__WHAT THE EXERCISE ASKS__
Copy each of the lines below verbatim, keeping every character, space, and line break unchanged.

__DATASET CONTENT__

=======

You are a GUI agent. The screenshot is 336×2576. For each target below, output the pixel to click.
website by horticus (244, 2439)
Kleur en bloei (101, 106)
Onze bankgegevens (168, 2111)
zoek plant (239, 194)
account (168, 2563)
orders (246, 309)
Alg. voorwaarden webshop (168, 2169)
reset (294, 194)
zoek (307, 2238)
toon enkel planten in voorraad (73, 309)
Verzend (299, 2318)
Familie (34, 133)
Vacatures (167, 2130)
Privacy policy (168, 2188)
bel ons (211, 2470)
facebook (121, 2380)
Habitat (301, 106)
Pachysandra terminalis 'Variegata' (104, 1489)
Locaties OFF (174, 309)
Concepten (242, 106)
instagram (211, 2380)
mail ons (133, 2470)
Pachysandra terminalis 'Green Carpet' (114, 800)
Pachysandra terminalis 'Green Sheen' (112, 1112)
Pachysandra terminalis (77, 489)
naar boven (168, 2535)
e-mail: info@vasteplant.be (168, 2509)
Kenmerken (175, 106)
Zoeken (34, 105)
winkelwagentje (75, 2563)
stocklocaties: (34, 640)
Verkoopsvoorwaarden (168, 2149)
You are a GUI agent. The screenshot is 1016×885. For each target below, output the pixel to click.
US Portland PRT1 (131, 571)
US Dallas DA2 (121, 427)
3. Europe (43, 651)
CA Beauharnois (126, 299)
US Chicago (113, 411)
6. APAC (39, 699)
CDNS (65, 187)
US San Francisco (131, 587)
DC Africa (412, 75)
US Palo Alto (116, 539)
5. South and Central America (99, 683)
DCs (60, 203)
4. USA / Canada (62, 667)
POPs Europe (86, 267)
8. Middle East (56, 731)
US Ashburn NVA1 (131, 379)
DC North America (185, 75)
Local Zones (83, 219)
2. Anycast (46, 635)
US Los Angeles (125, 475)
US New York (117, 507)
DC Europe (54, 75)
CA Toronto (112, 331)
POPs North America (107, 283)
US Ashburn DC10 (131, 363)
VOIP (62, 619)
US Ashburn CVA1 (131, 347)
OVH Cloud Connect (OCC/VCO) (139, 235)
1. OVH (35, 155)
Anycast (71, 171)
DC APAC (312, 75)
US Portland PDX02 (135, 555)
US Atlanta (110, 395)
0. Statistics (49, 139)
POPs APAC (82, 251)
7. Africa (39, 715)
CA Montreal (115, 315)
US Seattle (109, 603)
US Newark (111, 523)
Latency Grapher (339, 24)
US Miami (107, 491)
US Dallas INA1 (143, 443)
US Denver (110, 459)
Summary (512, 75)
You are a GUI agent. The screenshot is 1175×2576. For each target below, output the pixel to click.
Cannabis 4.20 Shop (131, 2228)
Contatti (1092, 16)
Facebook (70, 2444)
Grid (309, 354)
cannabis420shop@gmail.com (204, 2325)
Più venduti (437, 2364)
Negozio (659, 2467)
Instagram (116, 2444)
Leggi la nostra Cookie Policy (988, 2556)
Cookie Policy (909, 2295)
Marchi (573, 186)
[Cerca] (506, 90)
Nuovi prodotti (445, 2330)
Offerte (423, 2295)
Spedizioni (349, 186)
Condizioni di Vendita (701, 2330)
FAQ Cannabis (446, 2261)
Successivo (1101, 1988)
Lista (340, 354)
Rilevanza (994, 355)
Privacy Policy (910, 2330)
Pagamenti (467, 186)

=======

__RESULT FOR THIS TASK__
You are a GUI agent. The screenshot is 336×2576. For each target below, output the pixel to click.
website by horticus (244, 2439)
Kleur en bloei (101, 106)
Onze bankgegevens (168, 2111)
zoek plant (239, 194)
account (168, 2563)
orders (246, 309)
Alg. voorwaarden webshop (168, 2169)
reset (294, 194)
zoek (307, 2238)
toon enkel planten in voorraad (73, 309)
Verzend (299, 2318)
Familie (34, 133)
Vacatures (167, 2130)
Privacy policy (168, 2188)
bel ons (211, 2470)
facebook (121, 2380)
Habitat (301, 106)
Pachysandra terminalis 'Variegata' (104, 1489)
Locaties OFF (174, 309)
Concepten (242, 106)
instagram (211, 2380)
mail ons (133, 2470)
Pachysandra terminalis 'Green Carpet' (114, 800)
Pachysandra terminalis 'Green Sheen' (112, 1112)
Pachysandra terminalis (77, 489)
naar boven (168, 2535)
e-mail: info@vasteplant.be (168, 2509)
Kenmerken (175, 106)
Zoeken (34, 105)
winkelwagentje (75, 2563)
stocklocaties: (34, 640)
Verkoopsvoorwaarden (168, 2149)
You are a GUI agent. The screenshot is 1016×885. For each target below, output the pixel to click.
US Portland PRT1 (131, 571)
US Dallas DA2 (121, 427)
3. Europe (43, 651)
CA Beauharnois (126, 299)
US Chicago (113, 411)
6. APAC (39, 699)
CDNS (65, 187)
US San Francisco (131, 587)
DC Africa (412, 75)
US Palo Alto (116, 539)
5. South and Central America (99, 683)
DCs (60, 203)
4. USA / Canada (62, 667)
POPs Europe (86, 267)
8. Middle East (56, 731)
US Ashburn NVA1 (131, 379)
DC North America (185, 75)
Local Zones (83, 219)
2. Anycast (46, 635)
US Los Angeles (125, 475)
US New York (117, 507)
DC Europe (54, 75)
CA Toronto (112, 331)
POPs North America (107, 283)
US Ashburn DC10 (131, 363)
VOIP (62, 619)
US Ashburn CVA1 (131, 347)
OVH Cloud Connect (OCC/VCO) (139, 235)
1. OVH (35, 155)
Anycast (71, 171)
DC APAC (312, 75)
US Portland PDX02 (135, 555)
US Atlanta (110, 395)
0. Statistics (49, 139)
POPs APAC (82, 251)
7. Africa (39, 715)
CA Montreal (115, 315)
US Seattle (109, 603)
US Newark (111, 523)
Latency Grapher (339, 24)
US Miami (107, 491)
US Dallas INA1 (143, 443)
US Denver (110, 459)
Summary (512, 75)
You are a GUI agent. The screenshot is 1175×2576. For each target below, output the pixel to click.
Cannabis 4.20 Shop (131, 2228)
Contatti (1092, 16)
Facebook (70, 2444)
Grid (309, 354)
cannabis420shop@gmail.com (204, 2325)
Più venduti (437, 2364)
Negozio (659, 2467)
Instagram (116, 2444)
Leggi la nostra Cookie Policy (988, 2556)
Cookie Policy (909, 2295)
Marchi (573, 186)
[Cerca] (506, 90)
Nuovi prodotti (445, 2330)
Offerte (423, 2295)
Spedizioni (349, 186)
Condizioni di Vendita (701, 2330)
FAQ Cannabis (446, 2261)
Successivo (1101, 1988)
Lista (340, 354)
Rilevanza (994, 355)
Privacy Policy (910, 2330)
Pagamenti (467, 186)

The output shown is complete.